Developing composite measures that track physical activity change in people with early-stage Parkinson’s disease using machine learning and wearable sensors
Read moreABSTRACT
Objective: To describe an approach using machine learning (ML) to develop composite digital measures that capture changes in physical activity in people with early-stage Parkinson’s disease (PD).
Background: Sensor-based digital measures capture real-world physical activity (e.g., daily step counts) and allow objective and continuous monitoring of physical function in people with early-stage PD [1, 2]. Composite measures, based on the combinations of single digital measures, may provide a more comprehensive understanding of one’s functioning while reducing noise. Yet, there is limited agreement on appropriate methods for developing composite measures such as selection of ML models, input features and approaches for model training.
Method: We included two years of passively collected data from the Personalized Parkinson Project via a wrist-worn sensor in 223 participants within ≤ 4 years of PD diagnosis at enrollment. Physical activity measures were derived from inertial motor unit (IMU) data [3, 4]. We trained ML models to generate composite measures using monthly aggregated single measures as input, with clinical assessment scores (MDS-UPDRS part 2 and 3) and patient reported outcomes (e.g., PDQ-39) as reference labels. Five ML models (linear regression with Lasso, ridge or elasticnet regularization, random forest regression, gradient boosted regression trees) were trained. We also compared different loss functions and evaluated model training approaches that do not require reference labels.

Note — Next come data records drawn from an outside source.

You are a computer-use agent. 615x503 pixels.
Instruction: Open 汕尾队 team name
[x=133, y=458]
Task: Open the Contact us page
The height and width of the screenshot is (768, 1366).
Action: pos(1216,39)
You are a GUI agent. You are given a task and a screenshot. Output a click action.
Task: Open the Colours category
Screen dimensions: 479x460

Results: The derived composite measures demonstrated statistically significant monotonic change over 2 years, with an absolute value of Cohen’s D ranging from 0.188 to 0.610 (random slope model with test for time effect, p < 0.05). As a comparison, the modified MDS-UPDRS Part 3 (excluding speech, facial expression and tremor items) has a Cohen’s D of 0.455. The test-retest reliability (ICC) of two consecutive months of the measures ranged from 0.705 to 0.911. The best measure had a Cohen’s D of 0.610, and ICC of 0.884.
Conclusion: This work provides a foundation to utilize ML techniques in building composite measures. The composite measures may provide a more comprehensive picture of one’s physical function and potentially be more sensitive to capture physical activity change along with the progression of PD.